Set exercise 1 |
Using the travel account of Yosemite and Northern California, answer each question briefly:
(a) How old are some of the trees in the Mariposa Grove?
(b) What was the destination of the day trip to the eastern side of the Sierras?
(c) Which hotel served as the base in San Francisco?
Set exercise 2 |
In the travel account of Yosemite and Northern California, why did the drive north from San Francisco end with a turn east to Sonoma Valley instead of staying on the coast? Answer in one to three sentences.
Set exercise 3 |
Pick up the travel account of Yosemite and Northern California after its last sentence and keep writing it.

Here is El Capitan standing proud against a gorgeous blue sky.  For those of you who are unfamiliar with Yosemite, El Capitan is the largest granite monolith in the world.


From the lookout at Washburn Point, visitors really get a sense of the magnitude of the valley.  Here is a profile photo of Half Dome as viewed from the west.


Looking north from the northern edge of Glacier Point, Yosemite Falls can be seen across the valley.


Looking back east, the valley appears in all of it’s grandeur.  It is easy to see why Ansel Adams loved to use Yosemite as a subject of his photographs.


Yosemite is also home to a stand of Giant Sequoia trees.  Some of the trees in the Mariposa Grove are 3000 years old.  Looking up at one of these beauties really puts things in perspective, in terms of a human’s lifespan.

While we were there, we decided to spend one day exploring the eastern side of the Sierras.


On our way across on Tioga Road, we saw this view of Half Dome from it’s eastern side.  Most Yosemite visitors don’t get to see this side of the landmark.


Heading across Tioga Pass, we encountered leftover snow from the previous winter.  It is always fun to see the white stuff in mid summer!


Our destination for the day was the old mining town of Bodie, California.  Now a state park, Bodie is well preserved by the dry conditions that exist on the east side of the Sierras.  We definitely want to spend more time in this town!  On our way back, we encountered a young couple who were hiking the Pacific Crest Trail.  They had gotten off the trail to get supplies, and we’re trying to get back to camp before sundown.  We had rented a Ford Expedition and had plenty of room, so they got a ride from us back to camp.  They were fairly ‘ripe’ from hiking, but it was fun to talk with them about their experience. We don’t usually pick up hitchhikers, but it seemed pretty obvious to us that they were thru-hikers.

Once we left Yosemite, we headed to San Francisco for a few days.  Our base in the City By The Bay was the Marriott Fisherman’s Wharf.


Here is Lombard Street, which is billed as the ‘crookedest street in the world’.  It was fun to walk down the sidewalk, and was even more fun to drive!


Getting a chance to ride one of the famous cable cars was a special treat for us Midwestern kids.  🙂

While we were there, we ventured up Columbus Avenue to a restaurant called Mama’s.  Our breakfast that morning became the benchmark to which all others are measured for us.  Simply outstanding.


Across the street from Mama’s is Washington Square Park.  Each morning, the local residents begin their day with Tai Chi.  It was fascinating to watch.

Once we left San Francisco, we headed north along the coast.  The coastal fog was very thick that day, so we asked a local if there was any chance at seeing the sun.  We were told to drive north to Tomales and if the fog hadn’t lifted by then, head east to Sonoma Valley and skip the coast.  That is what ended up happening.

Sonoma was enchanting, and we thoroughly enjoyed our time there.  We toured many of the shops in the area and visited a couple of wineries.


We took a tour of the Benziger Family Winery, which was very interesting.  Here is a photo of their cellar.

Raw data |
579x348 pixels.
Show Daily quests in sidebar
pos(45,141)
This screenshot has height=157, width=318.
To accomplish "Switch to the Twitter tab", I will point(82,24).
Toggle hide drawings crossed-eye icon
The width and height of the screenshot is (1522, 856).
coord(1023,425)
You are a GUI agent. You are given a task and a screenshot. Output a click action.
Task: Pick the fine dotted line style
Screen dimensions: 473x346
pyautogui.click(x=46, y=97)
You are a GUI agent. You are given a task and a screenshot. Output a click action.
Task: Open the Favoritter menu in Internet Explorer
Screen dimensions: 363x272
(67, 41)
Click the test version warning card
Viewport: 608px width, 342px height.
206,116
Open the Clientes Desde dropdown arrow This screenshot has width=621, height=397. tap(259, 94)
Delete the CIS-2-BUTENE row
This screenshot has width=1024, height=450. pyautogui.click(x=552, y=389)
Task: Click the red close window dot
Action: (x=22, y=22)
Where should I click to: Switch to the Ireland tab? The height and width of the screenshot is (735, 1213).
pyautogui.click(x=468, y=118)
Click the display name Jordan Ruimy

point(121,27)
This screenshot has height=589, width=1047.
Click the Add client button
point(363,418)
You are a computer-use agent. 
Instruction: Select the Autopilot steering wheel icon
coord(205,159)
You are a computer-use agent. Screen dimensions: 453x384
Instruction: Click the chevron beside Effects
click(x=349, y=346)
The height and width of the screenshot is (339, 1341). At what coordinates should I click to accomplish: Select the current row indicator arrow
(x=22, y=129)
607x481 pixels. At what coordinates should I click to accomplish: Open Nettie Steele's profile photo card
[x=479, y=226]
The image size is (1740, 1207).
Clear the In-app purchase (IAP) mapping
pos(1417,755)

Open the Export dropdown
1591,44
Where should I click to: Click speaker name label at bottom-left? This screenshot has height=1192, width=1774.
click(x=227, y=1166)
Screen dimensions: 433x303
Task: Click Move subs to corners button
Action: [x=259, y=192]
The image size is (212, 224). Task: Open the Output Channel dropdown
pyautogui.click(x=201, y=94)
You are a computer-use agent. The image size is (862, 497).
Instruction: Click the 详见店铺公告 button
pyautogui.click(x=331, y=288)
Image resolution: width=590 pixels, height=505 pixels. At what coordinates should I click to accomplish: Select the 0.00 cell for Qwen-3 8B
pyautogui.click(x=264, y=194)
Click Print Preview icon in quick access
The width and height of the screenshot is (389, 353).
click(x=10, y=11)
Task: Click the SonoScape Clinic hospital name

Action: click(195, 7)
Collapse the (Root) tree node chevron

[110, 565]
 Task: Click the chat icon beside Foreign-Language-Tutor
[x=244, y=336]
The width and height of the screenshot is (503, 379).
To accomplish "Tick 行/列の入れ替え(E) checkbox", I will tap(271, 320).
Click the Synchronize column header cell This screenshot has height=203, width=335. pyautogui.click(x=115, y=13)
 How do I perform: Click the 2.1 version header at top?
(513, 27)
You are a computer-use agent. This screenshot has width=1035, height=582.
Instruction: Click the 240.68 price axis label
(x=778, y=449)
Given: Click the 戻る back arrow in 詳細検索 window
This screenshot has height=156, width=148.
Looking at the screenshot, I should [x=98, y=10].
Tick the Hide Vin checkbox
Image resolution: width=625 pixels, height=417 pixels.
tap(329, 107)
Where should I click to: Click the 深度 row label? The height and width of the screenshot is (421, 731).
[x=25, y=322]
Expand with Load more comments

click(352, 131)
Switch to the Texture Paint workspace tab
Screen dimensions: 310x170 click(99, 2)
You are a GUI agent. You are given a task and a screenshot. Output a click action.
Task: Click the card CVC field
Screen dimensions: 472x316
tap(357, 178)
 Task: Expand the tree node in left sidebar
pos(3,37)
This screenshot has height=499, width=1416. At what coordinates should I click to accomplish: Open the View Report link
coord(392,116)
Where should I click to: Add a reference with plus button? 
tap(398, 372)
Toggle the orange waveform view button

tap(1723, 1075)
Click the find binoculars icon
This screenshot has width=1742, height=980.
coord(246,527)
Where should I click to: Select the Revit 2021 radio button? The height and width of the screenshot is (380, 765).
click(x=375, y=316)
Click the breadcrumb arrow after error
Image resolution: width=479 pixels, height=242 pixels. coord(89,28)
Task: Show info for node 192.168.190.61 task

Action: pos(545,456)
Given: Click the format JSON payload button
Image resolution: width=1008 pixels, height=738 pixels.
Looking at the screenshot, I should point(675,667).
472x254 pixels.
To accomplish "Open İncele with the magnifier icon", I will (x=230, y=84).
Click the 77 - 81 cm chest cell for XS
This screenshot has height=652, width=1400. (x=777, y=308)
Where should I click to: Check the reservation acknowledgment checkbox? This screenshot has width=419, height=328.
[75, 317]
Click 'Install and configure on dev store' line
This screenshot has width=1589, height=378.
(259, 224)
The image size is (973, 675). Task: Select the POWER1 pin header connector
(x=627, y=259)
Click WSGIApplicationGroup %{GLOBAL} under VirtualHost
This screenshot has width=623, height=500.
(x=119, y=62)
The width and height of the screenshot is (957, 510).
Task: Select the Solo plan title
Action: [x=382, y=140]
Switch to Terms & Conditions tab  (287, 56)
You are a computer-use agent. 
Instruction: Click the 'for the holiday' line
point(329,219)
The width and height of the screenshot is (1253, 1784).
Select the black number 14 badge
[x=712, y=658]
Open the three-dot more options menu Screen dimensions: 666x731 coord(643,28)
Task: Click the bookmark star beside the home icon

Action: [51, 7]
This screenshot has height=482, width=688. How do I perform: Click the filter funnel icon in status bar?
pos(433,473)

Final answer 1 |
(a) Some are 3000 years old.
(b) The old mining town of Bodie, California.
(c) The Marriott Fisherman's Wharf.

Final answer 2 |
The coastal fog was very thick, and a local advised driving north to Tomales and heading east to Sonoma Valley if the fog hadn't lifted by then. The fog didn't lift, so they skipped the coast.

Final answer 3 |
It was here that we learned how a winery uses the topography of it’s property to produce various types of grapes.  It all has to do with the amount of sun a vine receives each day as to what variety is grown on a specific parcel.

After we finished up at Sonoma, we headed to Napa Valley to tour more wineries.  Once we got there, we realized that Napa was geared more towards production and was not as quaint.  Next time through, we plan on focusing more of our time in Sonoma.

So thanks to some great airfare, we made a trip that might have otherwise been delayed until our retirement.  John Muir’s words struck a chord with us, and we are glad we followed in his footsteps.

20 thoughts on “Central California – Throwback Thursday”

  1. Sounds like a great trip. Barb and I have never been to Yosemite but we will get there some day. The Sequoias are simply amazing, I can’t even fathom a 3000 year old tree!


    1. Diana commented to me last night that we haven’t seen any posts about Yosemite from our fellow fulltime RV bloggers. Any ideas on why that is? We really want to spend more time in the area, that’s for sure. Be sure to monitor the snowpack, if you plan on seeing waterfalls. We just got lucky! Nina from Wheelingit did a great post on Bodie recently, which is worth checking out: http://www.wheelingit.us/tag/bodie


  2. Yosemite is a place we want to spend some time at. But our problem is whether doing so in light of the water crisis is really a responsible thing to do. I know it’s their problem but it’s our problem too… Lovely images, Jim,


      1. I feel sorry for them, but this is a problem that has literally been 50 years in the making and it would seem that as of this morning there remain a lot of people who refuse to change with lifestyle — or their occupations…. sigh. Humans can be so stubborn…… Myself included.

        Liked by 1 person

  3. Oh Yosemite, the first National Park we’ve visited in the US. I was blown away. I have a story to tell about this park. My boyfriend bought a key ring at the shop, but it broke after a few months (we were already back in Europe), and he sent a funny email saying that life was too cruel, that his key ring broke and it was such a great memory, that he was devastated etc etc etc. The guy from the shop sent him a new keyring, free of charge ! We couldn’t believe it ! People are so friendly 🙂

    Glacier point is a great viewpoint, you can see all the iconic bits of the park and sometimes, people climbing the half dome 🙂 We stayed there for a very long time 🙂

    End of June, we also encountered some snow when we took Tioga Pass to go to Mono Lake (another incredible landmark of the area). We didn’t make it to bodie unfortunately.

    I really like San Francisco, but I was SHOCKED to see so many tramps around (that was before I made it to Seattle…. a few months later….much worse). It was really scary. I wasn’t aware of this reality.

    Napa valley sounds interesting, we didn’t visit !


    1. That is great about the keychain! We can’t wait to get back to Yosemite and explore some more.

      The homeless are prevalent in so many U.S. cities. It must be difficult to come into an unfamiliar area and know how to handle the situation. Best advice is to always be aware of your surroundings and stick with a group of others.

      Liked by 1 person

  4. Stunning scenery in Yosemite National Park. El Capitan is truly majestic standing tall! I hope we get to visit some of the National Parks in the States one day. There are so many to explore and not enough time! The giant Sequoia trees is also something I would love to experience.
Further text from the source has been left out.